Enabling,
There is an
enormous difference between helping and enabling. When you enable someone, you
give him or her the authority or means to do something. If you give money to
your drug-addicted teenager, you are enabling your child’s bad behavior. It
would be helpful, if you could empower your loved one to recover from this
habit and do something healthy and productive. Many people – unknowingly, due
to how they deal with their language – have a problem determining the
difference between enabling and supporting someone. It is well known, that
people who are recovering from mental health problems or substance abuse, are
benefitted from building and maintaining positive social relationships.

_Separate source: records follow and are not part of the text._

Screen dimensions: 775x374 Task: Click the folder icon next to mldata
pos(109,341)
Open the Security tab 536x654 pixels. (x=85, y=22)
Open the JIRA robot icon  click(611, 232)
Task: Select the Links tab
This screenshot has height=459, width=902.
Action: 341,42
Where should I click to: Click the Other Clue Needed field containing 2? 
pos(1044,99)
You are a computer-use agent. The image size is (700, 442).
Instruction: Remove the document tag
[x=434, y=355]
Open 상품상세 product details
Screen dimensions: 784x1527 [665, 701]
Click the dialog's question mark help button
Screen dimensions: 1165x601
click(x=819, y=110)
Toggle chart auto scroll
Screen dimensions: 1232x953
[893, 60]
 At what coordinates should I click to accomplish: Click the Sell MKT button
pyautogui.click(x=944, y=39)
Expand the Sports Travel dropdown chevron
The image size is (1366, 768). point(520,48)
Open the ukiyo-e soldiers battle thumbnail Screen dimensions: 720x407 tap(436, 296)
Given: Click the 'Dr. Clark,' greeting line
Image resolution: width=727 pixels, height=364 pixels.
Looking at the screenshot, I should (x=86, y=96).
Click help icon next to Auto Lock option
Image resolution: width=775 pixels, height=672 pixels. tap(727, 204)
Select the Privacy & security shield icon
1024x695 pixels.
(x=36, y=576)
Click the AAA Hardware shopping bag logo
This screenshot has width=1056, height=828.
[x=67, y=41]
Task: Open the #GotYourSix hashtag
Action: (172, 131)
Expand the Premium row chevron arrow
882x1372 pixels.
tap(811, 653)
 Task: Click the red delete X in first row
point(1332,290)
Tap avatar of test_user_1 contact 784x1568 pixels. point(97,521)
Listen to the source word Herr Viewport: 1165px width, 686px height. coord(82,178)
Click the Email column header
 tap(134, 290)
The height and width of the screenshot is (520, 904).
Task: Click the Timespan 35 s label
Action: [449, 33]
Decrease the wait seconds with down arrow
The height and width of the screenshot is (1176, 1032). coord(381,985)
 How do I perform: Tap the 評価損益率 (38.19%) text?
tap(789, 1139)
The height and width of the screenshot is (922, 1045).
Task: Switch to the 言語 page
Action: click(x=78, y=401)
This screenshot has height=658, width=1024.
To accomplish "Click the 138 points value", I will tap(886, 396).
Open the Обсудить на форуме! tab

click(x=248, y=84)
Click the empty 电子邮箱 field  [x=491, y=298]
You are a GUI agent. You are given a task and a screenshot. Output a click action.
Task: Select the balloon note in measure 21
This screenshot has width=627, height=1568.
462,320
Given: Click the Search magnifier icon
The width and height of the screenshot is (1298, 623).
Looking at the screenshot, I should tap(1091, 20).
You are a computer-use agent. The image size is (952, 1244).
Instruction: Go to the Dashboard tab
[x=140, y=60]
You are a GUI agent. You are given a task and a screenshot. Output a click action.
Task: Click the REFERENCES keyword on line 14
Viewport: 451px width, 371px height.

However, as long as these so-called support systems are still based on
Disembodied Language (DL), they are not effective. Despite all our good
intentions, because of our unconscious, negative DL, we, inadvertently, enable
unhelpful, self-defeating behaviors in others.
The
difference between enabling and being helpful is in how we use our language. We
need to stop our DL, which should be called the language of enabling, so that
we can finally have Embodied Language (EL) and truly provide – but also receive
– the support that is needed, to get out of any behavior, which is destroying
our lives. It is language that determines how we deal with behavior, so once
our language changes, all our other behavior will change with it.
When we
facilitate someone’s potentially harmful behavior, we are enabling. Everyday,
we condone each other’s DL and justify our own, we are enabling and,
simultaneously, we prevent ourselves as well as each other from engaging in
supportive, positive, productive behavior. DL, our usual automatic way of
dealing with our language, prevents us from acting and from doing what is
absolutely necessary. All the chaos and conflict, we see in the world, is due
to DL.
Everyone who
engages in DL is each other’s enabler. To stop our own DL – rather than each
other’s – it is of utmost importance, we become familiar with the main
characteristics of our enabling behavior. As enablers, we protect those, we
believe to love, from the consequences of their own behavior. Simply put, DL is abusive behavior and those who go along
with it, endlessly invite more abuse. However, the abuse works both ways. DL
communicators abuse other DL communicators, but they abuse themselves as well.
The only way
to stop DL abuse, is by talking alone with yourself and by letting yourself
know, how you feel about it. Another symptom of enabling and DL is that we are constantly
walking on eggshells. We don’t speak our truth, but we are defensive, and we
keep secrets. Supposedly, we do this, to keep the peace. We all know that we
aren’t really talking, and the negative consequences are piling up during our
uncomfortable silence. Sooner or later, we are going to have an inevitable
escalation, because our lack of boundaries is always part of our enabling. Although
we are all very demanding with our DL, we have no clear expectations of
ourselves or each other. Even if we tried to, we never follow through, as it
involves a confrontation with our DL. We keep making excuses, for why we still
continue with our DL, even though we really don’t want to, but we don’t know
how to stop it. We simply deny, we engage in DL, every day.
We are
enabling each other’s DL and, therefore, we are codependent. Furthermore,
enablers are always blamed by the enabled, because they are obviously part
of the problem. Since it is our conditioning, DL is actually very much like an
addiction and when – as I am doing in this writing – we are pointing out the
irrefutable fact, that we are enabling each other, it can feel, as if I am
blaming people for having DL. I only write about enabling, however, because my
wife Bonnie happened to mention to me, this morning, that the Biden administration
is enabling so much divisive problem behavior. It was because she used that
word, that I suddenly felt like writing about it.
Once we have
switched from DL to EL and we have EL together, we will be enabling ongoing EL
in each other and – yes, I am not kidding – we will become addicted to EL, as
it allows us to be totally ourselves. Our EL brings us in touch with our own
intelligence and it is amazing what happens, when all our other behavior
becomes controlled by our EL instead of by our DL. With our EL, we get rid of
all behavior, which came about and was maintained by our DL. EL is the gift
that keeps on giving, as it reveals to us, what life is like, when our behavior
is effective, which means, we don’t need to change it, we can continue with it,
because it works. We are so fulfilled by having EL and we call our great
satisfaction in having correct and, therefore, successful behavior, our
Language Enlightenment (LE). Our addiction to EL pays off, as it prepares us
for the important task of enabling our own and each other’s LE. We care as much
about each other’s EL and LE, as we care about our own.